Ah, yeah, understood.
I'm guessing it was working in my case since I had no DONT_CARE chunks in the first sparse image sent, and then only DONT_CARE chunks for the space you already wrote, we got that covered by last_offset... :/
So, yeah, it's broken...
(Recently, I am now understanding that with NAND, there may be more complications; probably cannot just increment the "total_blocks" -- I suspect that it is required to actually determine if there are bad blocks in this space, and update the "total_blocks" value accordingly....)

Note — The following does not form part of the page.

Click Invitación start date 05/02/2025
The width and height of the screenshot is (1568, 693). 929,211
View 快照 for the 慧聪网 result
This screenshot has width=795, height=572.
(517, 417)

Yes, if you try to write to a bad block on NAND, you're actually going to write to the next block, which will introduce some offset, or you'll going to write to a block that's already been written.
Maxime
So, to handle MMC versus NAND, I propose that we follow the same method used throughout 'fastboot':
+#ifdef CONFIG_FASTBOOT_FLASH_MMC_DEV total_blocks += blkcnt; +#endif +#ifdef CONFIG_FASTBOOT_FLASH_NAND_DEV
/* TBD */
+#endif
Eventually, we should support both. But is it even broken now? It was working just fine last time I tried. The write function is supposed to return the adjusted number of blocks that the write actually used (bad blocks included). Am I missing something?